### DIRECTIONS FOR THIS TASK
Among the entries below, please show each line that carries the word "page".

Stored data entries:
[Start of Attachment]

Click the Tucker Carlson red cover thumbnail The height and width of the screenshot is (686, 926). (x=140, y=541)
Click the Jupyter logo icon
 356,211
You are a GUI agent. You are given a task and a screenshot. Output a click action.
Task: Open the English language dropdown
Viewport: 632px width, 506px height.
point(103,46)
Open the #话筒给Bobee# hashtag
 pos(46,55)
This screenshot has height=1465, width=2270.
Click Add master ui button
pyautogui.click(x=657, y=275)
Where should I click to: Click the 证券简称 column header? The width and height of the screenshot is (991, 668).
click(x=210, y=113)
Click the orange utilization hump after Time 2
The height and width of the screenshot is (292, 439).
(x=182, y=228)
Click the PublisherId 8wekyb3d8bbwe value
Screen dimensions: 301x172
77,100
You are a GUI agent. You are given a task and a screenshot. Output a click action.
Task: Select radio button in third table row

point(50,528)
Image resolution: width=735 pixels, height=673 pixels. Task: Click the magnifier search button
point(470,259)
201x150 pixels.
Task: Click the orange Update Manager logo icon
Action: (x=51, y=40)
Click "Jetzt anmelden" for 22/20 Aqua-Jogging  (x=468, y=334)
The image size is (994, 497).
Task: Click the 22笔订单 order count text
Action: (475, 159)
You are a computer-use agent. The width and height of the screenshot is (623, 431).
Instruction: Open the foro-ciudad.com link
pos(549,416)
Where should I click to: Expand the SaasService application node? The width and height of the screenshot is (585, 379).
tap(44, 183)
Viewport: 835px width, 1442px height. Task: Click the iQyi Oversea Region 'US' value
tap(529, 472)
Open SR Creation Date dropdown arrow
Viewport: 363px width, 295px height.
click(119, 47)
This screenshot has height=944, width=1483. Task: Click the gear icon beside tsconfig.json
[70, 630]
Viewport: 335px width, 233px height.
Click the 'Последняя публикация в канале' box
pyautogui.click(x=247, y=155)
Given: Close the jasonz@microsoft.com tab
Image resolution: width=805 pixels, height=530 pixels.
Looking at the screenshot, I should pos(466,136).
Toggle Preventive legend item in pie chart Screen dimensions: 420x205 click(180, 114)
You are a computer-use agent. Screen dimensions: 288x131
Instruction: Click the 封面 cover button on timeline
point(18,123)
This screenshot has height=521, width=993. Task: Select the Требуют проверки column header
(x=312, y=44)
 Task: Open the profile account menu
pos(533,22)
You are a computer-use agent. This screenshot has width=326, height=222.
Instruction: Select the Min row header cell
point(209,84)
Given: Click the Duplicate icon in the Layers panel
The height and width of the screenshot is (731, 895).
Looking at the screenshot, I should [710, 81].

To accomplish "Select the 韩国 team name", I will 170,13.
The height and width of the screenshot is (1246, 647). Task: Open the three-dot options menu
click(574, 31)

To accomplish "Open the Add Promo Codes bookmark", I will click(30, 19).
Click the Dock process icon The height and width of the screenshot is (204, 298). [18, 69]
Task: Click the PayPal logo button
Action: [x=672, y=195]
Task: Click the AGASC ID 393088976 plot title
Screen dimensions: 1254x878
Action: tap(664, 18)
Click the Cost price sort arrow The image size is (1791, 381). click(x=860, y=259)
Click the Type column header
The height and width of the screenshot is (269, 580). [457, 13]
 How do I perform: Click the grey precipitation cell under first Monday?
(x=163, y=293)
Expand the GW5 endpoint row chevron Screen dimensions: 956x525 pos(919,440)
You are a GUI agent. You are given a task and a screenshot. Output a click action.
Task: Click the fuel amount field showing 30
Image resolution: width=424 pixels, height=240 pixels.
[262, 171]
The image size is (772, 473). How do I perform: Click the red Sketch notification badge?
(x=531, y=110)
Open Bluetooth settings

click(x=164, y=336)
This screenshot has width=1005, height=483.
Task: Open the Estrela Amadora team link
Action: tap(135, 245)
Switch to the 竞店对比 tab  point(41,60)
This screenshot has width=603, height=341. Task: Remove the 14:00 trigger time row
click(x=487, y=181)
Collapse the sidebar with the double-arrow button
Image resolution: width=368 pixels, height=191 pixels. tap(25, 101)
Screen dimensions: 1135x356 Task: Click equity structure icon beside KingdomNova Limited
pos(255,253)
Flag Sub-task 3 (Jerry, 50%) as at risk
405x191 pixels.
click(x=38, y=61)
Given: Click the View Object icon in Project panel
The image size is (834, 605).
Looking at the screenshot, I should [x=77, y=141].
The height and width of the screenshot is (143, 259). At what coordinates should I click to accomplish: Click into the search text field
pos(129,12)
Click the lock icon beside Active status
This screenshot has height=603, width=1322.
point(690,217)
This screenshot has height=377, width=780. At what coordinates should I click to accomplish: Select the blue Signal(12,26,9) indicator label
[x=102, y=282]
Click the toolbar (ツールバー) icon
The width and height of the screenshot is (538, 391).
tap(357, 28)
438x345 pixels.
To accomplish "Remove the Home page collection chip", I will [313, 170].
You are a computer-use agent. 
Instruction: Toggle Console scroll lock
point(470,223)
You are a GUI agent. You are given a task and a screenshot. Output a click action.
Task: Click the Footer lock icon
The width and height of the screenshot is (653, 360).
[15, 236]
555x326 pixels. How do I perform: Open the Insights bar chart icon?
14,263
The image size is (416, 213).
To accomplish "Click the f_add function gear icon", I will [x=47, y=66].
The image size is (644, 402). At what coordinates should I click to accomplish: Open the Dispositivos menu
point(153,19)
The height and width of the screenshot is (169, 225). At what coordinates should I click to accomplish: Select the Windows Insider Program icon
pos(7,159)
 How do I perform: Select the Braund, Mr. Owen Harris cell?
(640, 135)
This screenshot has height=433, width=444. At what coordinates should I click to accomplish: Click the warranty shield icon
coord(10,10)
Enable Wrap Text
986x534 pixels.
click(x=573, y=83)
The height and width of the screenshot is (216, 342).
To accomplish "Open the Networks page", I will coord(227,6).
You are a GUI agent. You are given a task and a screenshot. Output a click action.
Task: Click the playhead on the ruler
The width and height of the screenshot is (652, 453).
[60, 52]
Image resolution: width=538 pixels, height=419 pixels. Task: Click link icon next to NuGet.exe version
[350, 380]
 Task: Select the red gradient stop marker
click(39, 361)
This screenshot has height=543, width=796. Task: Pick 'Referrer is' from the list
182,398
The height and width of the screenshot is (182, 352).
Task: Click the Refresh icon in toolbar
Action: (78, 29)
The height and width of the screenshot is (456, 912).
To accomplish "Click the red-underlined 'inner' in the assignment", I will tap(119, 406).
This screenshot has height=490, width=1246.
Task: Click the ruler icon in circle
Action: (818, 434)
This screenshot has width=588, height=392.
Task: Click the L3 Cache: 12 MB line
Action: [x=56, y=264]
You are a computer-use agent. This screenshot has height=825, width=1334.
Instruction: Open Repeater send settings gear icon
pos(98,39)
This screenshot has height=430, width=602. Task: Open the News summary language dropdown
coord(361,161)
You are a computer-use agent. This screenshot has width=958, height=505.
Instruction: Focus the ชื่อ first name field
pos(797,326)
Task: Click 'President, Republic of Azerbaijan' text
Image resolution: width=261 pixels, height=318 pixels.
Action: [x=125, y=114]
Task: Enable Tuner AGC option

[End of Attachment]

### WRITTEN REPLY
To accomplish "Remove the Home page collection chip", I will [313, 170].
To accomplish "Open the Networks page", I will coord(227,6).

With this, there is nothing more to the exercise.